Au Mémorial de Verdun, Anastasia Taylor-Lind témoigne du quotidien en Ukraine
Départ pour un point de contrôle, Donbass, 2019. © Anastasia Taylor-Lind
Photographie de Anastasia Taylor-Lind montrant des soldats ukrainiens, Donbass, juin 2022
Soldats ukrainiens, Donbass, juin 2022. © Anastasia Taylor-Lind / Imperial War Museums.

Jusqu’au 30 novembre 2024, le Mémorial de Verdun présente Ukraine: Photographs from the Frontline. L’exposition, d’abord conçue par l’Imperial War Museums, dévoile le travail d’Anastasia Taylor-Lind. Depuis les manifestations de Kiev, en 2014, la photoreporter documente le quotidien en Ukraine.

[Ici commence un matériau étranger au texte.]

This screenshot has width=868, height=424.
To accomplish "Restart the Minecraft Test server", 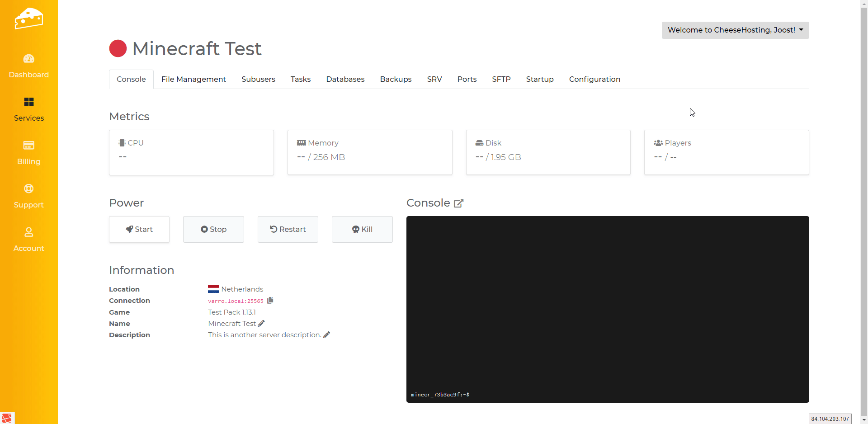I will coord(288,229).
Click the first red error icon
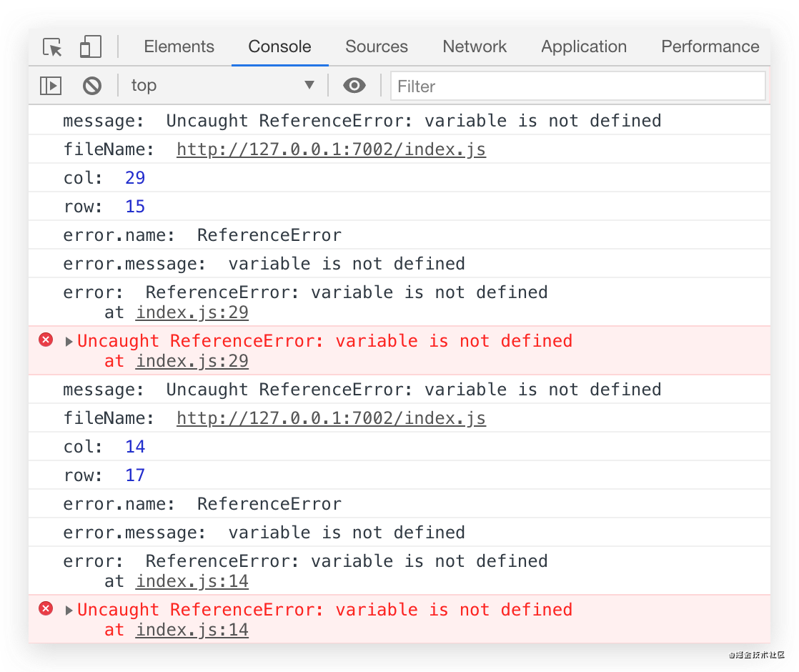Screen dimensions: 799x672 (46, 340)
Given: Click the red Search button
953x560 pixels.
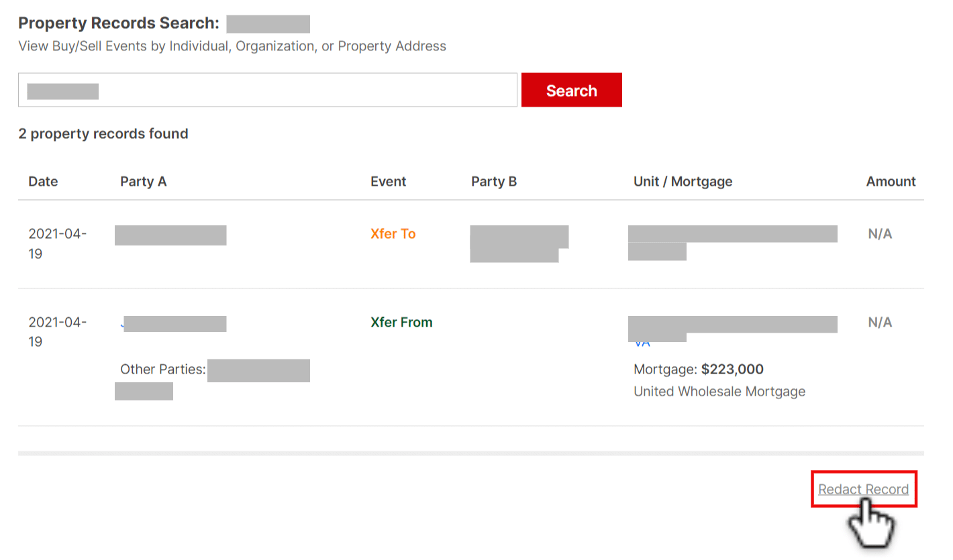Looking at the screenshot, I should pyautogui.click(x=571, y=90).
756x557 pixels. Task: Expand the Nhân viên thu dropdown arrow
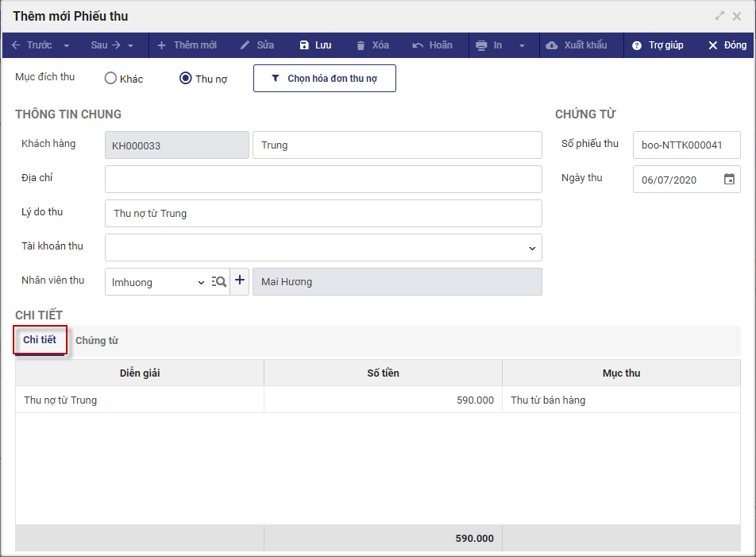click(x=200, y=282)
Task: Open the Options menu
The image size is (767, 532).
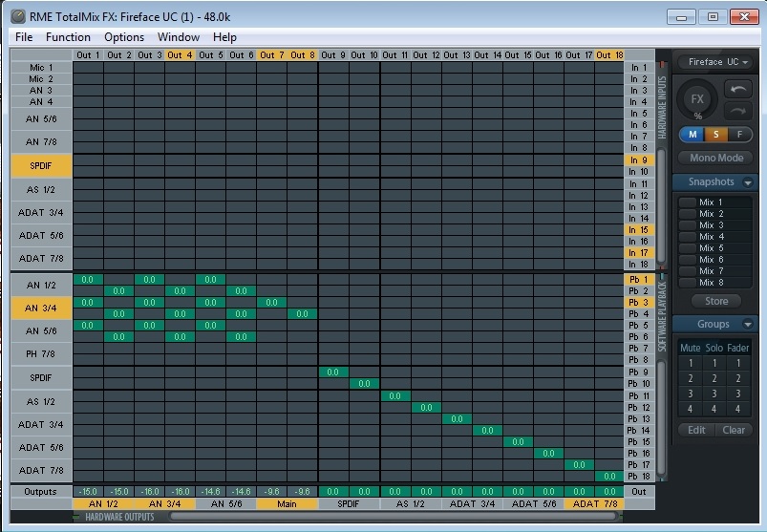Action: (x=124, y=37)

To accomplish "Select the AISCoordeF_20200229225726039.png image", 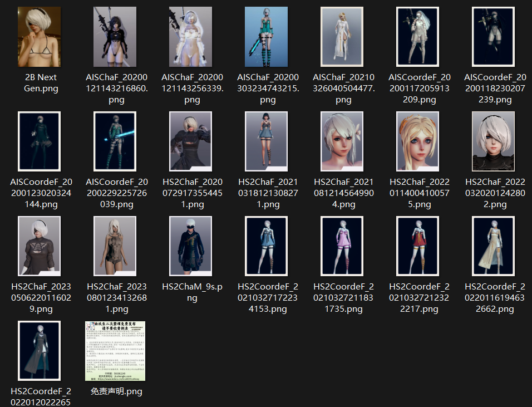I will point(115,141).
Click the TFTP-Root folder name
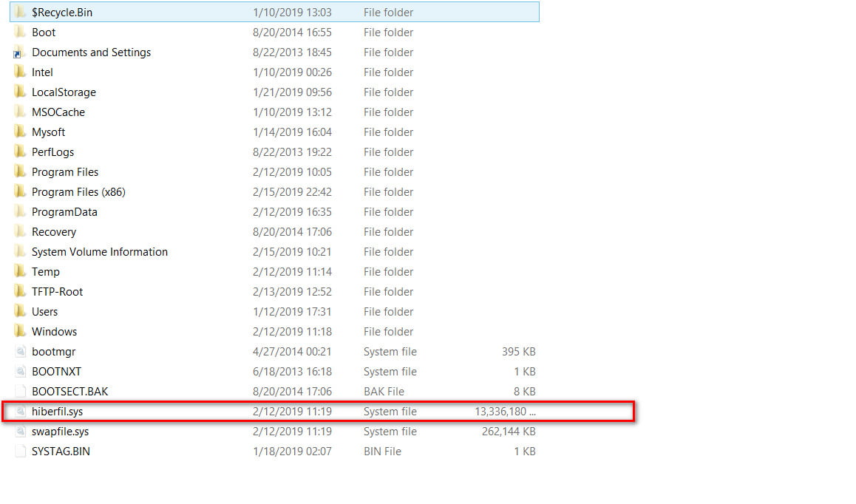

Il y a maintenant près de deux ans et demi, la guerre en Ukraine a pris un tournant. À la suite de l’invasion russe, survenue en février 2022, les réactions politiques ont été nombreuses. D’une part, les pays de l’Occident ont mis en place des sanctions économiques contre la Russie. D’autre part, à mesure que Volodymyr Zelensky sillonnait le monde pour multiplier les prises de paroles, ils ont procédé à des livraisons d’armes et de munitions tout en dispensant des formations militaires aux nouveaux combattants. Au fil du temps, les affres du conflit ont emporté avec elles l’existence des personnes restées sur place. Dans la plupart des journaux d’information, les chiffres s’accompagnent d’images de territoires désolés ou de portraits de victimes dévastées quand la violence de la réalité dépeinte n’est pas plus explicite encore. Aucun fragment de normalité ne semble subsister.

Photographie de Anastasia Taylor-Lind montrant des manifestations antigouvernementales, Kiev, février 2014.
Manifestations antigouvernementales, Kiev, février 2014. © Anastasia Taylor-Lind / Imperial War Museums.
Photographie de Anastasia Taylor-Lind montrant une famille avec un cheval dans le Donbass, 2018.
Vivre au milieu du conflit, Donbass, 2018. © Anastasia Taylor-Lind / Imperial War Museums.
Photographie de Anastasia Taylor-Lind montrant deux sœurs, Lyudmyla et Nelya Tkachenko, Pologne, mars 2022
Sœurs Lyudmyla et Nelya Tkachenko, Pologne, mars 2022. © Anastasia Taylor-Lind / Imperial War Museums.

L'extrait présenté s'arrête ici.